> _PROBLEM_
Please rewrite the lines of the items below as a numbered list, skipping any blank lines. Leave the pictures out of your answer.

> _Recorded data_
══════════════════════════════
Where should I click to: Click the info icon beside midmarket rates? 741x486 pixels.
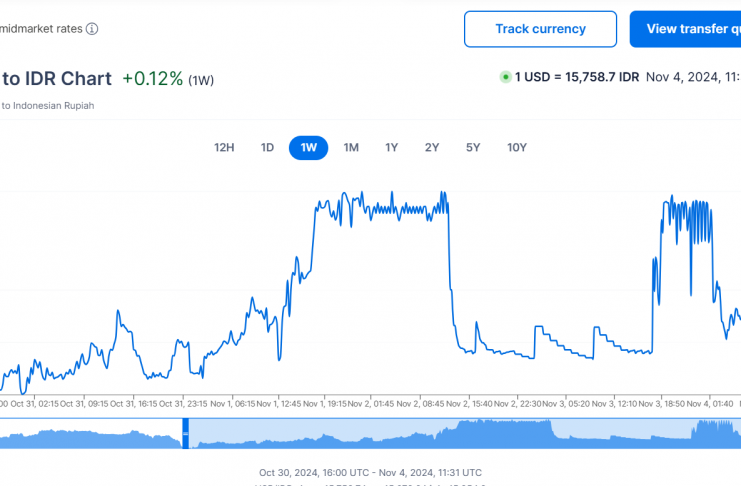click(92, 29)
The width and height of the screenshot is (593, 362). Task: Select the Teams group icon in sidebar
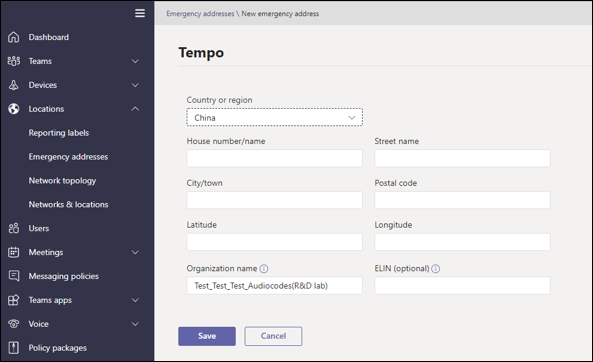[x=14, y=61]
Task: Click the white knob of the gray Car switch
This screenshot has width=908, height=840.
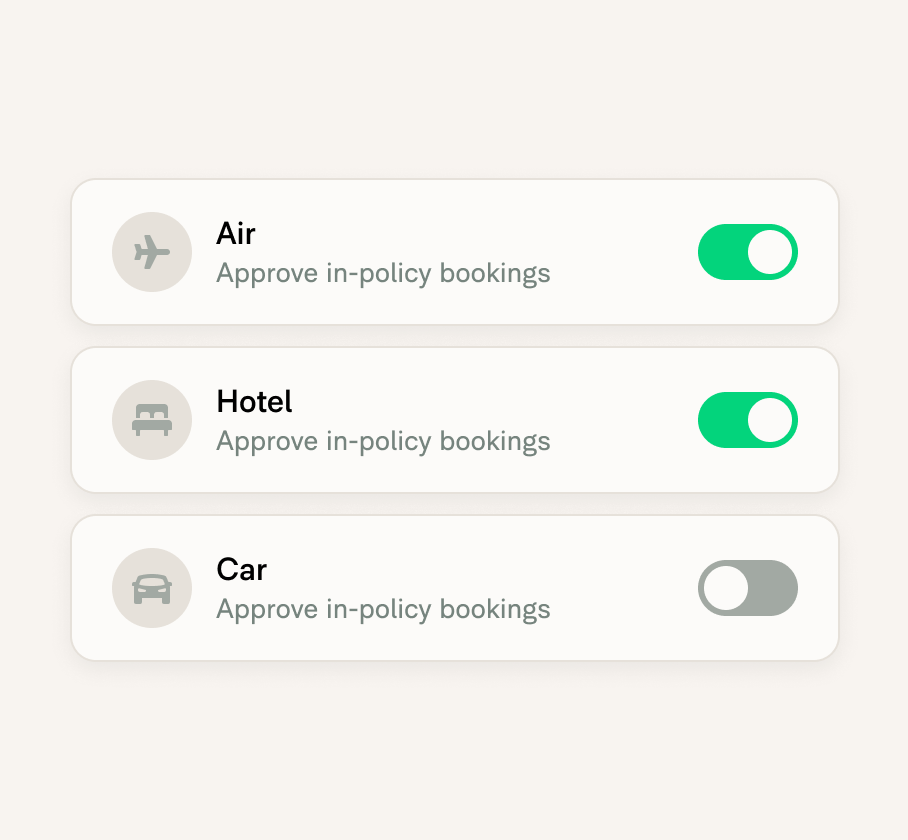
══════════════════════════════
> _THE REPLY_
1. Where should I click to: Click the info icon beside midmarket rates? 741x486 pixels.
2. click(92, 29)
3. The width and height of the screenshot is (593, 362). Task: Select the Teams group icon in sidebar
4. [x=14, y=61]
5. Task: Click the white knob of the gray Car switch
6. This screenshot has width=908, height=840.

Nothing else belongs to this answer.